A dificuldade financeira dos lojistas se deve ao movimento fraco, que vem se acentuando desde 2000. Pesquisas realizadas pelo Sebrae em 2003 já mostravam que a queda das vendas é motivada pela falta de diversificação de atividades, presença de albergues para população de rua e abandono de prédios públicos e privados.
Aluguel – Com receita menor, queixam-se comerciantes, o aluguel das lojas passou a pesar no bolso. “Aqui o aluguel é de R$ 1,5 mil, equivalente a 30% do faturamento. Ele não pode passar de 5%, senão já há prejuízo”, argumenta Ademário Santos Souza, gerente da loja Eliel Modas.
O projeto deixou de fora a construção da Praça Ary Barroso, que homenagearia o compositor que dedicou música à Baixa dos Sapateiros. Segundo o presidente da Associação da Baixa dos Sapateiros (Albasa), Cosme Brito, há oito anos, dez lojas foram desapropriadas nas proximidades do Mercado São Miguel para a instalação da praça, que não saiu do papel. A coordenadora Patrícia Machesine disse que irá discutir a proposta.
Entre as reformas apresentadas no projeto, estão a recuperação dos antigos cinemas Tupy, Jandaia e Pax e a transformação de seis imóveis hoje em ruínas ou em processo de decadência em 41 novas unidades de habitação para famílias com renda de até cinco salários mínimos. Entre eles, casarões da Rua do Gravatá e da Praça do Veterano. Também estão previstas a instalação de residências universitárias, a recuperação dos terminais do Aquidabã e Barroquinha, mercados municipais de São Miguel e Santa Bárbara e instalação de estacionamentos.
Cantada por Ary Barroso, a Baixa dos Sapateiros já foi o principal trecho comercial de Salvador.

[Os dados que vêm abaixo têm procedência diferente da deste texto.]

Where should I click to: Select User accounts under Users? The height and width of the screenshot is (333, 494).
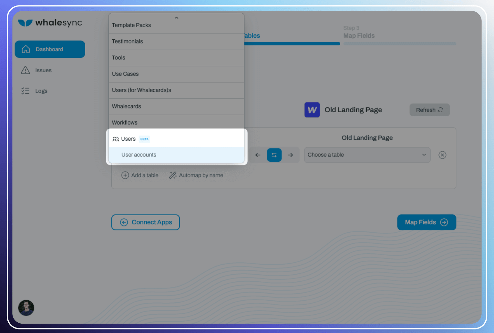pyautogui.click(x=139, y=155)
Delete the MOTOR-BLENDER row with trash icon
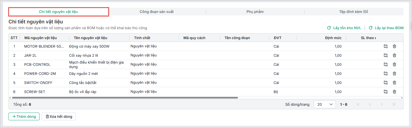The height and width of the screenshot is (128, 412). [394, 46]
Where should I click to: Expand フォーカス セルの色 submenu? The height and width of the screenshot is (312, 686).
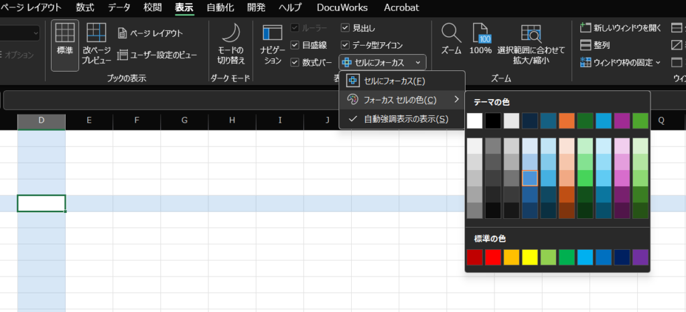pos(456,100)
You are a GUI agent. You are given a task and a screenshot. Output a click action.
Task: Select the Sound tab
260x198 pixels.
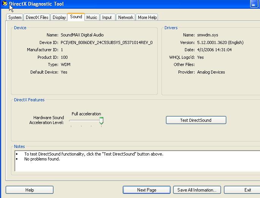click(76, 17)
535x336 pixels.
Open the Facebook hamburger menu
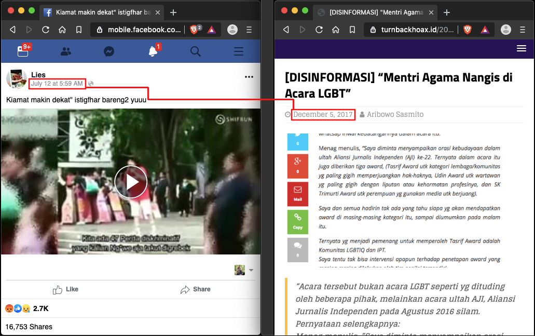(238, 51)
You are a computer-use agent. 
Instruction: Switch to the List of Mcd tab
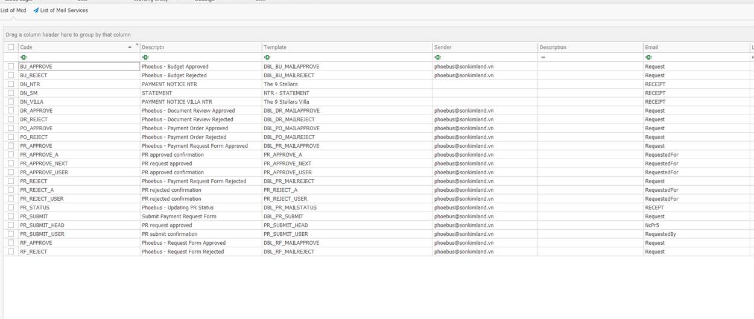pyautogui.click(x=13, y=10)
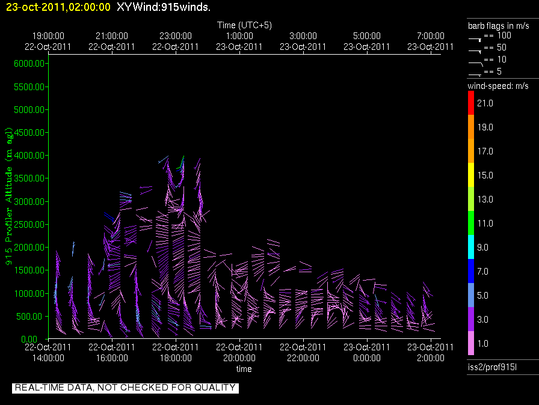
Task: Choose the blue 7.0 wind-speed color
Action: click(471, 272)
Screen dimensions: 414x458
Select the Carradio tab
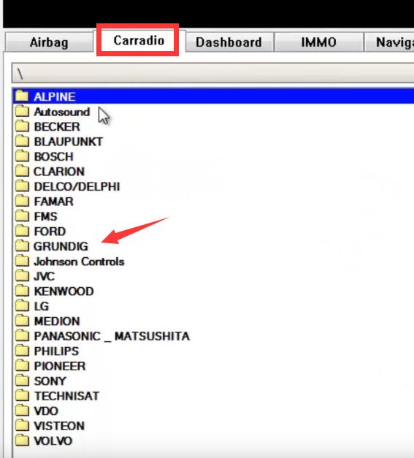139,40
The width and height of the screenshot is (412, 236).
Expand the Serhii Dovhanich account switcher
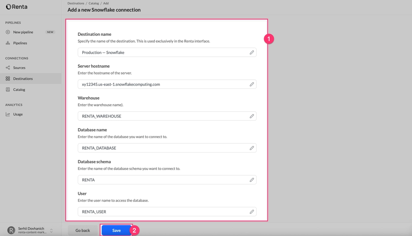point(52,230)
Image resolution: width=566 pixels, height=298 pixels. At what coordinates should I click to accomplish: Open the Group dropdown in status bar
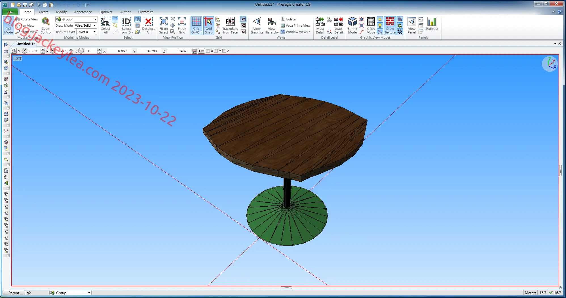coord(70,293)
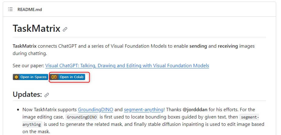Open the README table of contents icon
Viewport: 281px width, 135px height.
click(x=10, y=9)
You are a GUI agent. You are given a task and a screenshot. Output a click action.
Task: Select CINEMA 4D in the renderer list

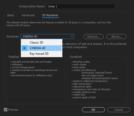[42, 48]
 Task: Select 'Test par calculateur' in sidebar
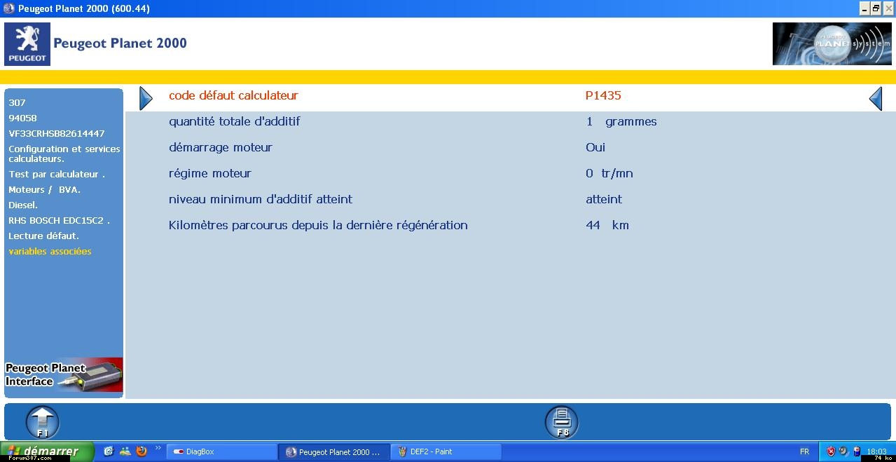click(56, 174)
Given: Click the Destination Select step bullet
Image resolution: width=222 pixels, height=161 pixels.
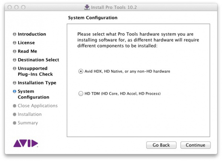Looking at the screenshot, I should 15,60.
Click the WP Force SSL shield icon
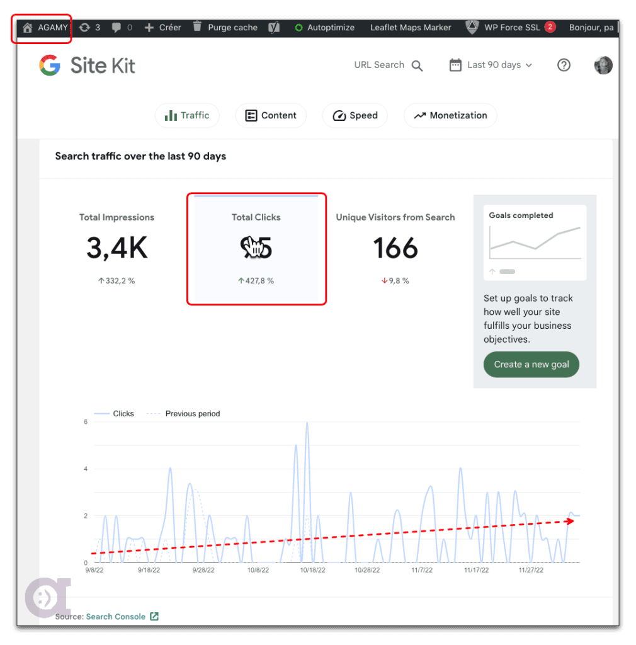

Antes, era chamada de Rua da Vala e ganhou o nome atual, em 1835, por concentrar lojas de couro. No início do século XX, ganha notoriedade cultural, abrigando quatro cine-teatros: Jandaia, Olympia, Tupy e Cine Pax.
A partir dos anos 90, entra em decadência, devido à migração de milhares de pessoas para a Estação da Lapa. O local já chegou a abrigar 1,5 mil lojas. Hoje, só conta com cerca de 500. Apesar do abandono, o comércio da Baixa ainda gera 2,5 mil empregos diretos e 600 indiretos, segundo a Albasa.